*** Opening Input data ***

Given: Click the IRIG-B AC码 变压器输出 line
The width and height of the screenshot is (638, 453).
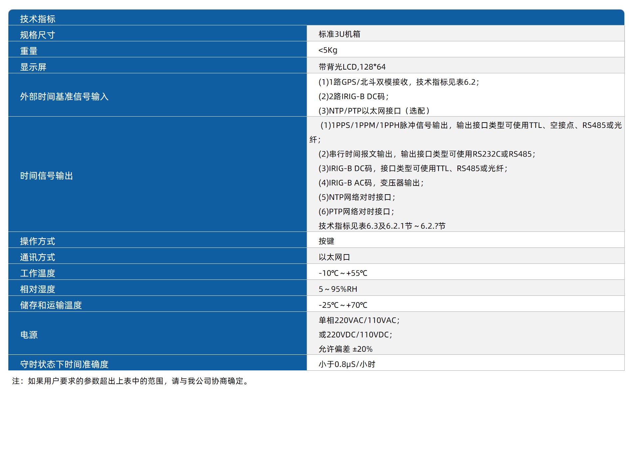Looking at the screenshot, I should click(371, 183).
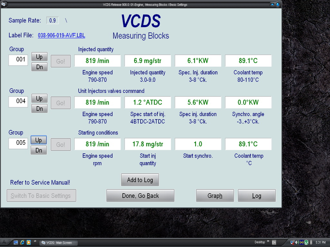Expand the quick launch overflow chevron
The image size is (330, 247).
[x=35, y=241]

*** Closing Input data ***

* Problem to work on *
Write out every line above again exactly, with the pictures left out.

* Output of the exercise *
Given: Click the IRIG-B AC码 变压器输出 line
The width and height of the screenshot is (638, 453).
Looking at the screenshot, I should click(371, 183).
Expand the quick launch overflow chevron
The image size is (330, 247).
[x=35, y=241]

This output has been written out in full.